* [Task input]:
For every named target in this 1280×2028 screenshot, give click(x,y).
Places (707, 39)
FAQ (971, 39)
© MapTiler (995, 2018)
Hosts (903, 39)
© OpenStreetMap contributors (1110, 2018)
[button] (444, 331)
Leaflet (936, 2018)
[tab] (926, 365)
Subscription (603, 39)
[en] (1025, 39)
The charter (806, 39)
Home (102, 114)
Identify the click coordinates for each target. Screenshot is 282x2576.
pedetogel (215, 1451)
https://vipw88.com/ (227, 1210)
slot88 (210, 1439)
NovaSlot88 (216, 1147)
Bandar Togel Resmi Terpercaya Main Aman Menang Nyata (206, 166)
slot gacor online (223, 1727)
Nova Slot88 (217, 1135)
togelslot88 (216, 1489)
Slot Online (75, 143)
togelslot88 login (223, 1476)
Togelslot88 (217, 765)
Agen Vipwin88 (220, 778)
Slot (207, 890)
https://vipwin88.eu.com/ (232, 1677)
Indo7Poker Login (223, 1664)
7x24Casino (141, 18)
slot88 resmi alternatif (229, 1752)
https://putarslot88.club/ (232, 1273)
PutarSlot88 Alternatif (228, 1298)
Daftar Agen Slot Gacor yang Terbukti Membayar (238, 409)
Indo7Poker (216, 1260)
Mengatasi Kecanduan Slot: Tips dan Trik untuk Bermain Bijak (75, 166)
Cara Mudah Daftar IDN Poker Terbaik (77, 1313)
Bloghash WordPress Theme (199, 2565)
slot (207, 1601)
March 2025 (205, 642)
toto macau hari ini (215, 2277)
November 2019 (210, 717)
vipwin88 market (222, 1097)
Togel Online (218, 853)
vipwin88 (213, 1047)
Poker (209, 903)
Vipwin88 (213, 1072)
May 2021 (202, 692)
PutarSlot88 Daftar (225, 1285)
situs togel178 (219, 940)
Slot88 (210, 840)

* [Problem description]:
Reproduce, exactly and in full, the lines from the one that contains "slot88 (210, 1439)" to the end of the material.

* [Answer section]:
slot88 (210, 1439)
NovaSlot88 (216, 1147)
Bandar Togel Resmi Terpercaya Main Aman Menang Nyata (206, 166)
slot gacor online (223, 1727)
Nova Slot88 (217, 1135)
togelslot88 (216, 1489)
Slot Online (75, 143)
togelslot88 login (223, 1476)
Togelslot88 (217, 765)
Agen Vipwin88 (220, 778)
Slot (207, 890)
https://vipwin88.eu.com/ (232, 1677)
Indo7Poker Login (223, 1664)
7x24Casino (141, 18)
slot88 resmi alternatif (229, 1752)
https://putarslot88.club/ (232, 1273)
PutarSlot88 Alternatif (228, 1298)
Daftar Agen Slot Gacor yang Terbukti Membayar (238, 409)
Indo7Poker (216, 1260)
Mengatasi Kecanduan Slot: Tips dan Trik untuk Bermain Bijak (75, 166)
Cara Mudah Daftar IDN Poker Terbaik (77, 1313)
Bloghash WordPress Theme (199, 2565)
slot (207, 1601)
March 2025 (205, 642)
toto macau hari ini (215, 2277)
November 2019 (210, 717)
vipwin88 market (222, 1097)
Togel Online (218, 853)
vipwin88 (213, 1047)
Poker (209, 903)
Vipwin88 (213, 1072)
May 2021 (202, 692)
PutarSlot88 Daftar (225, 1285)
situs togel178 (219, 940)
Slot88 (210, 840)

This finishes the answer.